Record excerpts:
○ ○ ○ ○ ○
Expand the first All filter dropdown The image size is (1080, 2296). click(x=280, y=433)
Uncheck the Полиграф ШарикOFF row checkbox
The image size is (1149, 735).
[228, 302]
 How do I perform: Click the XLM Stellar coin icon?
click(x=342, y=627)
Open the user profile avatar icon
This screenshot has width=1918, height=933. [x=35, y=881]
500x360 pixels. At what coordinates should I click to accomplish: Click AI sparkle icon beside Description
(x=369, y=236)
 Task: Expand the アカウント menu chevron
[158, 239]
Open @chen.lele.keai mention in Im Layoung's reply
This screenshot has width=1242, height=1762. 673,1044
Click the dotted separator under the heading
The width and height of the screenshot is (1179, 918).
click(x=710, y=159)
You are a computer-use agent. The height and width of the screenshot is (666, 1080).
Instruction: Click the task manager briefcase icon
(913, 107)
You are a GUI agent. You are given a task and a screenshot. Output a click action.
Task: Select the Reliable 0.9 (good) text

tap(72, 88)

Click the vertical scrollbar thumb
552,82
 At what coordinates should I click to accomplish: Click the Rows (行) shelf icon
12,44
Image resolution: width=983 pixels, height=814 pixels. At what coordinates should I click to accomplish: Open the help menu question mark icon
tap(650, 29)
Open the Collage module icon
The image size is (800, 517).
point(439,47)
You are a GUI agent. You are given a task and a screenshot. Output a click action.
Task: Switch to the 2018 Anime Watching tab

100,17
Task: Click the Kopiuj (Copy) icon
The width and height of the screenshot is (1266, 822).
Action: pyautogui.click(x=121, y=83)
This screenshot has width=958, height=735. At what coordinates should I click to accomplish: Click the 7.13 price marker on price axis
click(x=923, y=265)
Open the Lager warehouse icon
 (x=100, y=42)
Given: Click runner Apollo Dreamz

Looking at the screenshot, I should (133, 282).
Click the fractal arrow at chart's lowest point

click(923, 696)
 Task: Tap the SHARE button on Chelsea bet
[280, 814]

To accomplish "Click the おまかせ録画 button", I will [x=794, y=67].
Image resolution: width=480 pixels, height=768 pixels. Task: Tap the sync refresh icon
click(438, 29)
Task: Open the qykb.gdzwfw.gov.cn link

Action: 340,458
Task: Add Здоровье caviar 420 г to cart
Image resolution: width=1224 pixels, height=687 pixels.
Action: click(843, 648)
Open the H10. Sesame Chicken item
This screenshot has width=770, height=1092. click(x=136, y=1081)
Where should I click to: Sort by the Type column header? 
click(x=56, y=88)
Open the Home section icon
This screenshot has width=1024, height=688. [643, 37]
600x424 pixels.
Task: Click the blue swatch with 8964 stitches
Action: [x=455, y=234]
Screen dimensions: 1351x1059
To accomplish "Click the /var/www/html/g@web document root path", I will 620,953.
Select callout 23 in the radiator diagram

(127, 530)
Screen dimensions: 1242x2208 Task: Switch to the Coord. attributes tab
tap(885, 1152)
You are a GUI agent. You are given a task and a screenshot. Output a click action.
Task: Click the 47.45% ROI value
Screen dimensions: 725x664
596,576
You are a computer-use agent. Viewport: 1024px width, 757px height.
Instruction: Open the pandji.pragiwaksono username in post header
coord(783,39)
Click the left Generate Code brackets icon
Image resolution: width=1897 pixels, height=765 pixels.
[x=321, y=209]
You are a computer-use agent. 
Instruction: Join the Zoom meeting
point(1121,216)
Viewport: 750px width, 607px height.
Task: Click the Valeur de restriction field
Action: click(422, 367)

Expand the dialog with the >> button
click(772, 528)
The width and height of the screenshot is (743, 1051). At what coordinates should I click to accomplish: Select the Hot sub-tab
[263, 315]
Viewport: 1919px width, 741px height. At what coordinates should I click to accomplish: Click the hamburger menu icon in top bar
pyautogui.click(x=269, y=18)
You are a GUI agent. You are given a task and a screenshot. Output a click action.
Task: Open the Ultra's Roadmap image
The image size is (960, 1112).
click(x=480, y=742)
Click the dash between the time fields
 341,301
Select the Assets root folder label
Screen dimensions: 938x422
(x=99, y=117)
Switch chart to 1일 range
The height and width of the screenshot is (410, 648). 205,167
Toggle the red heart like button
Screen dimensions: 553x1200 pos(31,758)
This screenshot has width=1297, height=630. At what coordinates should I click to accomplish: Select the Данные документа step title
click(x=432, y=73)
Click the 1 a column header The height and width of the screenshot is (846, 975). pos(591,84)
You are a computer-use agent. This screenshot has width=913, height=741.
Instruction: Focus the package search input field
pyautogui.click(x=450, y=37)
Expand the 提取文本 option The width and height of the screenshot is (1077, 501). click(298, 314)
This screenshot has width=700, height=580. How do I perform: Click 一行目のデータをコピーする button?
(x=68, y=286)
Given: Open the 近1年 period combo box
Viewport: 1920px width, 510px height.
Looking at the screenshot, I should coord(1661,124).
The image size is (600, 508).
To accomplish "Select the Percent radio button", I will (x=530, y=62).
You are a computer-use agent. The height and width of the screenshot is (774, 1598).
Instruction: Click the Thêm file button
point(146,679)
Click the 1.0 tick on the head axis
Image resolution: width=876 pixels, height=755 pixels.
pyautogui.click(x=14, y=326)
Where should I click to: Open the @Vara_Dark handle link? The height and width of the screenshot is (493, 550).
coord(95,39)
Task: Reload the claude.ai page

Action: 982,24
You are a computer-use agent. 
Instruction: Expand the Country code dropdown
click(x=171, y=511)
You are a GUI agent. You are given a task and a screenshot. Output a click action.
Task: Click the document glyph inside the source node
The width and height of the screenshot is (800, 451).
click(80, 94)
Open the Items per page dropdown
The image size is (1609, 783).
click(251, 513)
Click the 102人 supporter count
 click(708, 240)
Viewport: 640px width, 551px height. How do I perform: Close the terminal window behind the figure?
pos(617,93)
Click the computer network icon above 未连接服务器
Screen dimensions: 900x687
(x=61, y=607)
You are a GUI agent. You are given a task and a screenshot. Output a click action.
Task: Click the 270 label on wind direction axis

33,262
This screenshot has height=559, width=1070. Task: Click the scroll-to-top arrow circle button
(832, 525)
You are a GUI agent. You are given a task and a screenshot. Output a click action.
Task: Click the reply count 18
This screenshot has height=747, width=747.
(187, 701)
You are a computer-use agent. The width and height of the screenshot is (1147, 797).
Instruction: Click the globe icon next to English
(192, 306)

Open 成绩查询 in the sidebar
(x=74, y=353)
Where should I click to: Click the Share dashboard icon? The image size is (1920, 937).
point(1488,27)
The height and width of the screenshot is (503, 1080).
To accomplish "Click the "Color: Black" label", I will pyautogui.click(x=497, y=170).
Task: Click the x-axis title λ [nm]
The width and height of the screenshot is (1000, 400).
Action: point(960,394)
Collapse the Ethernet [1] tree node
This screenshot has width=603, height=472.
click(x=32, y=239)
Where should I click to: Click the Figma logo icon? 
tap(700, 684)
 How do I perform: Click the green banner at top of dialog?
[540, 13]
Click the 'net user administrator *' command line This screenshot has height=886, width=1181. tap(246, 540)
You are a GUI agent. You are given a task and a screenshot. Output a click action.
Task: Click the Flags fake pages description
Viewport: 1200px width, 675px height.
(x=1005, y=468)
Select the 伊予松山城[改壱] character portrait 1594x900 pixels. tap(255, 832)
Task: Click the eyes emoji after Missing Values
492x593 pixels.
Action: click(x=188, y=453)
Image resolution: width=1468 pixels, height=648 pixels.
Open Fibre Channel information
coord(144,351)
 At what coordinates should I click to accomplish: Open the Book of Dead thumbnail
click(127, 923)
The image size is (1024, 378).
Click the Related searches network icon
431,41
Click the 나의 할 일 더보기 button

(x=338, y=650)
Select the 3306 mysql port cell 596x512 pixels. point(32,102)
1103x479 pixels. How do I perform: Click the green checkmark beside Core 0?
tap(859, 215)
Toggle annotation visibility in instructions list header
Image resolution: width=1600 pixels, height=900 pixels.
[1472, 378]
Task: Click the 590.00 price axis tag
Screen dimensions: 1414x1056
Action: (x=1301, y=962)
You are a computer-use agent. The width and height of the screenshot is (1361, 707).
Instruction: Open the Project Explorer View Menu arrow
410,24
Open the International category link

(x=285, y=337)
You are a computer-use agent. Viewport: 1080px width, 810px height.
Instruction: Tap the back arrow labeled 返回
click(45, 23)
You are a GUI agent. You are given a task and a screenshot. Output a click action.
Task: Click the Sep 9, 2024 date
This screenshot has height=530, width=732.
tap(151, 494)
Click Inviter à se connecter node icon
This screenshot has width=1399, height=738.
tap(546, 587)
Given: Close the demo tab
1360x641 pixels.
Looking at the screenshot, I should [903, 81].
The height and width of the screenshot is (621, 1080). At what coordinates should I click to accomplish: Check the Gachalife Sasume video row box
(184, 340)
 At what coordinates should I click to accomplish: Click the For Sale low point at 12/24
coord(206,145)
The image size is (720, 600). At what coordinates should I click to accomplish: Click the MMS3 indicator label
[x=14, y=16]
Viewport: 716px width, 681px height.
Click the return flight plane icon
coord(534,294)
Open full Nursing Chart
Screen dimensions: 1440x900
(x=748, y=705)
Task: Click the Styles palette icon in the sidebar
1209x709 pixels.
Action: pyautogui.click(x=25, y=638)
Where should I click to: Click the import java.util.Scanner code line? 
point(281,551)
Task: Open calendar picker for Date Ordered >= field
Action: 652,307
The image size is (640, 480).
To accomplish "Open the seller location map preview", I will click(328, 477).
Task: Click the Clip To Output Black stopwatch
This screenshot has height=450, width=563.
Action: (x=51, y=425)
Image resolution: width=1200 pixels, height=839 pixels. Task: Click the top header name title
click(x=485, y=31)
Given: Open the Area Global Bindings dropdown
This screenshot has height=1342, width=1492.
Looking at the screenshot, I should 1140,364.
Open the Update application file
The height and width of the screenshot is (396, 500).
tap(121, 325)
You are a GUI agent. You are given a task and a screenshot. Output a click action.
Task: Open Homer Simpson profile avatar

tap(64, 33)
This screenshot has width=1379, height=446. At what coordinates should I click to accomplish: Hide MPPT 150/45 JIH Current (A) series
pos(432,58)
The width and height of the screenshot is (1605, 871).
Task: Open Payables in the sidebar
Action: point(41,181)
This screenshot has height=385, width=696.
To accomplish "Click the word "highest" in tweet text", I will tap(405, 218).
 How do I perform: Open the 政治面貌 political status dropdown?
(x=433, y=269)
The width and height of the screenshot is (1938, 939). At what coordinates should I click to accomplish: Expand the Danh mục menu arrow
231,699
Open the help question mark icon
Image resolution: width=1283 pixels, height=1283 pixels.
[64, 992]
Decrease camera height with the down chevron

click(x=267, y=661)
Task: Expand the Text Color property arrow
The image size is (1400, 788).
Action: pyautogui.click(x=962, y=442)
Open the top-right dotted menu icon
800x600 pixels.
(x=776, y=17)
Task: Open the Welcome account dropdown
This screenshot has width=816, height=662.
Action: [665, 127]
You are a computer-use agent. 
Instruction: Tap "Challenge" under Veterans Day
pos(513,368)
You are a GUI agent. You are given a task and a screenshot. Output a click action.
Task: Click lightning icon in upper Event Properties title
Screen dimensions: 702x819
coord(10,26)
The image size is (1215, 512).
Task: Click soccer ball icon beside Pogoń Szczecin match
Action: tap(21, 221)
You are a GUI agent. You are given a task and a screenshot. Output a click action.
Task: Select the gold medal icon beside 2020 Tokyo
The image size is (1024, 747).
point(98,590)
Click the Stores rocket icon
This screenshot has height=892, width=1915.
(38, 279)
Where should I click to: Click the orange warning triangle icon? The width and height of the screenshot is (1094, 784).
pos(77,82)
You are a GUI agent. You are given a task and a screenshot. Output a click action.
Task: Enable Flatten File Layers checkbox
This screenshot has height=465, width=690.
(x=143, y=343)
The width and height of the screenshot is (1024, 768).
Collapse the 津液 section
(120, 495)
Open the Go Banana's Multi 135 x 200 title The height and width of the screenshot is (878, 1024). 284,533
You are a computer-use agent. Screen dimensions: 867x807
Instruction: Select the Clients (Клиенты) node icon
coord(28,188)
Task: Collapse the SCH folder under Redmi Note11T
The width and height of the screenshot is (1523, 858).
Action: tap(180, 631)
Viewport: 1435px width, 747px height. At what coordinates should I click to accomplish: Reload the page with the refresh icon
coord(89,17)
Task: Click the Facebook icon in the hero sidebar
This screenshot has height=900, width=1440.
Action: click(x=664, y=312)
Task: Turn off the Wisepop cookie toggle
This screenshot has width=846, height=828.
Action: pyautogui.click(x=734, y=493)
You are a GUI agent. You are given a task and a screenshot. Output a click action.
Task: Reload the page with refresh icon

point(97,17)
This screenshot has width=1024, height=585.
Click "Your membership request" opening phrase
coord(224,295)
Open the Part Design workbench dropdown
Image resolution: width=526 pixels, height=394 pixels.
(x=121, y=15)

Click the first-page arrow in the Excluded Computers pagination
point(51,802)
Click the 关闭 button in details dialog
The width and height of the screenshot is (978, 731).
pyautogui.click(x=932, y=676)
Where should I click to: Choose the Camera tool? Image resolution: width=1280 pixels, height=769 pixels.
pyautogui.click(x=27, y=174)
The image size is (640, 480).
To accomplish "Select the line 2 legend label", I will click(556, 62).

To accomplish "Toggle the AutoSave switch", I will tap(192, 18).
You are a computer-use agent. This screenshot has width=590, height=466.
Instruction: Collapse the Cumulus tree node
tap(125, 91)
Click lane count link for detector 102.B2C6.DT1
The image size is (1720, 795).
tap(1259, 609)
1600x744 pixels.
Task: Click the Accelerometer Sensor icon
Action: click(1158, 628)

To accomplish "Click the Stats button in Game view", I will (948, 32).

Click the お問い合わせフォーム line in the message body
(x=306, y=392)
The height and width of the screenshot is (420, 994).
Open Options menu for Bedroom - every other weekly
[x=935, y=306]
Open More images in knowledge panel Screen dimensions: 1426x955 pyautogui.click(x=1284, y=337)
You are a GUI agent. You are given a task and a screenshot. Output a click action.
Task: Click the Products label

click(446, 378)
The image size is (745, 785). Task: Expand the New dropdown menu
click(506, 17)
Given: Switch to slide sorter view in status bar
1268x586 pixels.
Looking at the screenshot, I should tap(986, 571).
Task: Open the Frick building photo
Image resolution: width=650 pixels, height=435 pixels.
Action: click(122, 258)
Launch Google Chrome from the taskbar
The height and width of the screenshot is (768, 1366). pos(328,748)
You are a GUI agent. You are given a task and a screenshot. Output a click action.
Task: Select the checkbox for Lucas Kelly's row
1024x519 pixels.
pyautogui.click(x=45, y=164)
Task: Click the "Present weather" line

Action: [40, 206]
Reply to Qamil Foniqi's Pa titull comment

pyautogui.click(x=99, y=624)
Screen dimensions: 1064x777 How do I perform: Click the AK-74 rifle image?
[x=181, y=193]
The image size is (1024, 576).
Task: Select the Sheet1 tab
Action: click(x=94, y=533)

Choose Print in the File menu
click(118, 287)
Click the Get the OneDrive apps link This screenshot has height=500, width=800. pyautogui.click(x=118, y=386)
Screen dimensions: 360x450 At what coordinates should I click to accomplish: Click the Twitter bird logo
○ ○ ○ ○ ○
Exercise:
For each line of the material that contains the word "Color", make a copy.

Result:
To accomplish "Click the "Color: Black" label", I will pyautogui.click(x=497, y=170).
Task: Expand the Text Color property arrow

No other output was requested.